A highlight on our upcoming auction of Modern & Contemporary Art in Johannesburg on Tuesday, 30 November, is Irma Stern’s delightfully vibrant painting Still life with roses, blue bowl and the artist’s brushes in a pot. Stern painted this work in 1936, a prolific period during which many of her finest works were created.

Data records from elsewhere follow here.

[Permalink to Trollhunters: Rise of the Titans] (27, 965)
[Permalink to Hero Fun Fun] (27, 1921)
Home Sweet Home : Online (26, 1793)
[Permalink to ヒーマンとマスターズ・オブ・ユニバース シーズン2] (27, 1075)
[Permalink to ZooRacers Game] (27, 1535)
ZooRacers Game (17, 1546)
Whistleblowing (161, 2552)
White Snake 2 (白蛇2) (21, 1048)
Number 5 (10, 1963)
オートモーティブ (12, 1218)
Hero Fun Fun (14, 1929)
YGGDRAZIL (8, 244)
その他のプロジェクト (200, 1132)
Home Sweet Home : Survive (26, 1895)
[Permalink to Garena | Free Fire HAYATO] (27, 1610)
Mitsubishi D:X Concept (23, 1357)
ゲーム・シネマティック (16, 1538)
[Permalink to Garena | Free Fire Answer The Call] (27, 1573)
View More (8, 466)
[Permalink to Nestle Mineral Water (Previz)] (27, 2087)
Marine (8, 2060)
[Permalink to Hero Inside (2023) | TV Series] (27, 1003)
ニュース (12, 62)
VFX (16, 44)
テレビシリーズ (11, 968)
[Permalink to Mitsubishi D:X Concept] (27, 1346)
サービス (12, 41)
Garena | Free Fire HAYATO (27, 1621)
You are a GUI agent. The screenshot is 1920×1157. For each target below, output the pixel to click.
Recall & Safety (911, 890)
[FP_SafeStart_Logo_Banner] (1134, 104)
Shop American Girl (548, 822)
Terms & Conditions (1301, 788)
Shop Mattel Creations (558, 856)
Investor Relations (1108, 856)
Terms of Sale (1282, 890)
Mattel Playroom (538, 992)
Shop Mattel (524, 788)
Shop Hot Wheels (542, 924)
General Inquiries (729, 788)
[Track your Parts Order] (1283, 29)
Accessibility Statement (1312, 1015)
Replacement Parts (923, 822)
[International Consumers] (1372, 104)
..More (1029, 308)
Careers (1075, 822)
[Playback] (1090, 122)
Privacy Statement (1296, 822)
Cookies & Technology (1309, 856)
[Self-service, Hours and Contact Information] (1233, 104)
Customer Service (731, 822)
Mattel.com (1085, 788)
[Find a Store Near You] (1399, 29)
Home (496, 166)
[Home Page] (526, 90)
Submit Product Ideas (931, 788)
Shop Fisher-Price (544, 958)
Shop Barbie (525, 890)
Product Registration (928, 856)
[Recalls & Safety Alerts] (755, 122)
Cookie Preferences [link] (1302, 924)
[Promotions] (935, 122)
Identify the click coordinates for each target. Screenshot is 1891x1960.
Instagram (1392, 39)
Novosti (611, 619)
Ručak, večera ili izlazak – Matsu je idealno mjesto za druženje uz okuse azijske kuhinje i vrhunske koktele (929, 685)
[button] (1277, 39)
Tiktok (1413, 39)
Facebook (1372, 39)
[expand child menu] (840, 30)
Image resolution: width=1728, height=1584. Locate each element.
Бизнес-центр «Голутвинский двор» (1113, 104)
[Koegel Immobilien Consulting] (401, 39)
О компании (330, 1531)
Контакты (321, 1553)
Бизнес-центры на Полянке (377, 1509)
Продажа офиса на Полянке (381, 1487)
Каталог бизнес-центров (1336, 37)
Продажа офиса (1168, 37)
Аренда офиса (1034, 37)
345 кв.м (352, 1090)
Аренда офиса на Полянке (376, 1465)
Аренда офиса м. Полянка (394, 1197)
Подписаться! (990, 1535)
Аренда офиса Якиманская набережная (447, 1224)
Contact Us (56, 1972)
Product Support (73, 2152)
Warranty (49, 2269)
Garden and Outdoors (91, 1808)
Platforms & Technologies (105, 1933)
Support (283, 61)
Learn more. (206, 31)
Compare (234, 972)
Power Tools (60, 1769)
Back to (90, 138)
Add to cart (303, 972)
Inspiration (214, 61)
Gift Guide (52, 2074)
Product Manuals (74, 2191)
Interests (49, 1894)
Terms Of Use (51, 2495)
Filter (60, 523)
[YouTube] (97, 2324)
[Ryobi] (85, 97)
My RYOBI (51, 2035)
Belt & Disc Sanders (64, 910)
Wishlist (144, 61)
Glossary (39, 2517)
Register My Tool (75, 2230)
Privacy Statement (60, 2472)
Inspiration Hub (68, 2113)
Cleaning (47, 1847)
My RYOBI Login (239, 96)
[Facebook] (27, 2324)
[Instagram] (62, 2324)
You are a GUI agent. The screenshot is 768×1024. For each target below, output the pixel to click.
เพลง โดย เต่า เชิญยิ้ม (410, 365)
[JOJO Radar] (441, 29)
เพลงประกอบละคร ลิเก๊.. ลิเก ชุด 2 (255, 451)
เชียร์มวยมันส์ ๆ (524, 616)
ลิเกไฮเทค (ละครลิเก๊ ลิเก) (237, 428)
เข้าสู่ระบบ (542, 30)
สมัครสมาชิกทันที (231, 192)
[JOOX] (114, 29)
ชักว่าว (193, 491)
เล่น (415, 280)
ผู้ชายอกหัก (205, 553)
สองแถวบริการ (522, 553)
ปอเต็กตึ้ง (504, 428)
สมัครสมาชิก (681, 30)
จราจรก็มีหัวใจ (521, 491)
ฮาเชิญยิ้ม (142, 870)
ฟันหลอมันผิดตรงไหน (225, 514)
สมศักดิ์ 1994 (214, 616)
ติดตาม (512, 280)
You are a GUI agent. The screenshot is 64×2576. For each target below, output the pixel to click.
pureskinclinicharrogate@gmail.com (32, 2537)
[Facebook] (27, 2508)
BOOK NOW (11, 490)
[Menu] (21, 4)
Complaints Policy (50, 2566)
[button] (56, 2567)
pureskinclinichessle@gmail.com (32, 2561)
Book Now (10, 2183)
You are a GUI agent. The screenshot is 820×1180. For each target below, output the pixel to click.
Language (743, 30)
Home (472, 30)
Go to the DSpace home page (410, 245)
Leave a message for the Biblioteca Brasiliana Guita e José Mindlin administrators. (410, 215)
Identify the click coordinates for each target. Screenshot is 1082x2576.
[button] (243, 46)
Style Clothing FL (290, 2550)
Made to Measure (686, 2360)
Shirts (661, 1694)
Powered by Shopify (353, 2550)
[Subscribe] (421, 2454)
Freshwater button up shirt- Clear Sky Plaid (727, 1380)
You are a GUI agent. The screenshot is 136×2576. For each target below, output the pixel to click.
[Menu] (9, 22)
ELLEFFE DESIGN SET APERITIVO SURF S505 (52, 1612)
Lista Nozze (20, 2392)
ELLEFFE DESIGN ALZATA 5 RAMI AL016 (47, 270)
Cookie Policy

Many of Stern’s most well-known paintings were derived from capturing subjects on her extensive travels. This work is, however, more intimate and brings the viewer into the artist’s private domestic space and the sanctuary of her studio. Stern painted staged still-life scenes throughout her career and developed a substantial oeuvre of still-life paintings for which she is much celebrated. As an avid collector, she amassed African sculptures, prayer mats, antique vessels and oriental and medieval objects on her travels. These objects were often included in her works, but she also frequently introduced personal objects, important in her day-to-day life.

 

LEFT: Irma Stern in her studio.

RIGHT: Irma Stern’s paintbrushes and other artist’s tools in her studio at The Irma Stern Museum in Rosebank, Cape Town. November 2021.

 

This exquisite still-life was most likely constructed in Stern’s studio – where she spent long hours painting. The room, which is now a part of The Irma Stern Museum in Rosebank, Cape Town, is today painted in a similar yellow to that seen in the background of this work. According to Museum Director, Nadja Daehnke, the current shade is based on the original colour – ascertained from taking scrapings of the layers of paint in the room. In this work, Stern includes a small pot holding her paintbrushes – the tools she used every day. Just in front of this vessel, a bright yellow book stands on its side, as if the reader has casually placed it there in a moment’s pause. In the centre, carefully placed on top of a mauve cloth, sits an empty dish with a single rose stem and behind this a glass vase with three masterfully painted pink roses – flowers most likely picked from the artist’s lush garden, a tranquil and sacred space where Irma Stern could take refuge from the impositions of the busy world outside.

 

LEFT: Irma Stern’s studio at The Irma Stern Museum in Rosebank, Cape Town. November 2021.

RIGHT: The lush garden at The Irma Stern Museum in Rosebank, Cape Town. November 2021.

 

 

Estimated at R 3,500,00 – 5,000,000, the work leads the modern collection which also includes Stern’s Woman with headscarf from 1941.

Still life with roses, blue bowl and the artist’s brushes in a pot can be viewed at our gallery in Johannesburg.